熟練のジャズマンによる音楽の対話、そのプロセスの前後の変化が感じられる
長年フランスのジャズを牽引してきたドラマーのルイ・ムータン(Louis Moutin)、ベーシストのフランソワ・ムータン(François Moutin)の兄弟と、ハイチ系カナダ人のサックス奏者ジョウィー・オミシル(Jowee Omicil)による初の組み合わせとなるトリオ作品『M.O.M』。リズムセクションが双子だから息が合ってるとかそういうレベルではなく、三者が対等に自由な即興を通じて、目には見えない“対話”を積み重ねてゆく。
この新譜を見つけたとき、ドラムスのルイ・ムータンという名前になんとなく見覚えがあって暫く記憶を辿った。

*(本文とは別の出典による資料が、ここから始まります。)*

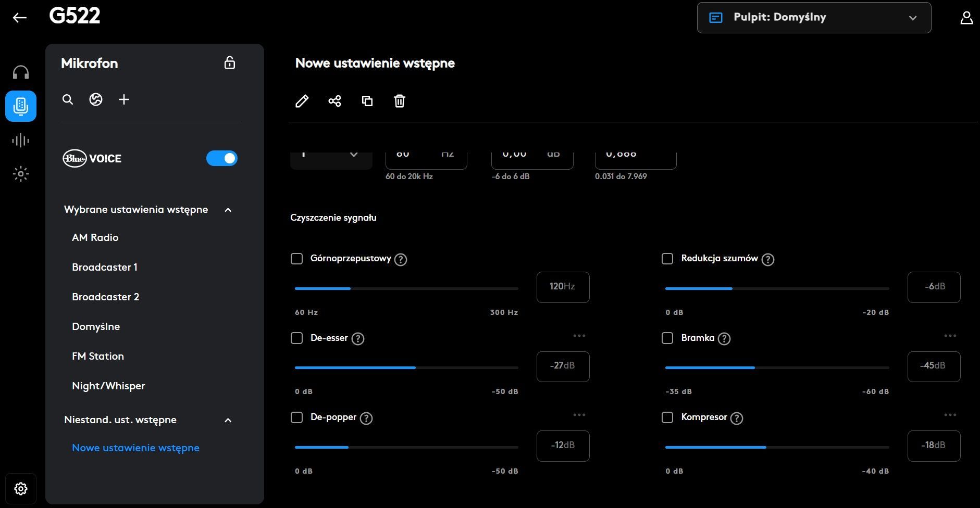Open the Pulpit: Domyślny profile dropdown
Image resolution: width=980 pixels, height=508 pixels.
814,18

…そして思い当たった。彼は、私がジャズを本格的に探求しはじめるきっかけとなったアーティストの一人であるジョアヴァンニ・ミラバッシ(Giovanni Mirabassi)の初期の何枚かの作品で、ミラバッシの極めて感情的なピアノに徹底的に寄り添い、ときに静かに見守るように柔らかく、ときにその激情に大波を被せるように煽るようなドラミングを聴かせてくれていた人だ。思わず当時のルイ・ムータンの音やライヴでの演奏の様子を思い出してみるが、今回の作品ではピアノという存在がおらず、代わりにあるのは比較的ハードパップに影響されたサックス。そもそもミラバッシのときと対比する意味がないことにすぐに気が付く。冒頭に述べたようにこの作品はあらゆる場面で音楽を通じた演奏家同士の対話が高い次元で成立しており、聴けば聴くほどそのコミュニケーションの美しさに虜になっていくような性質のものだからだ。
セッションが始まる前と後で、この3人の繋がりにはリスナーには量り知ることのできない何かが生まれているものと思う。この作品はそのプロセスを明らかにしている。私たちは、ただそこに想いを馳せながらじっくりと楽しむだけだ。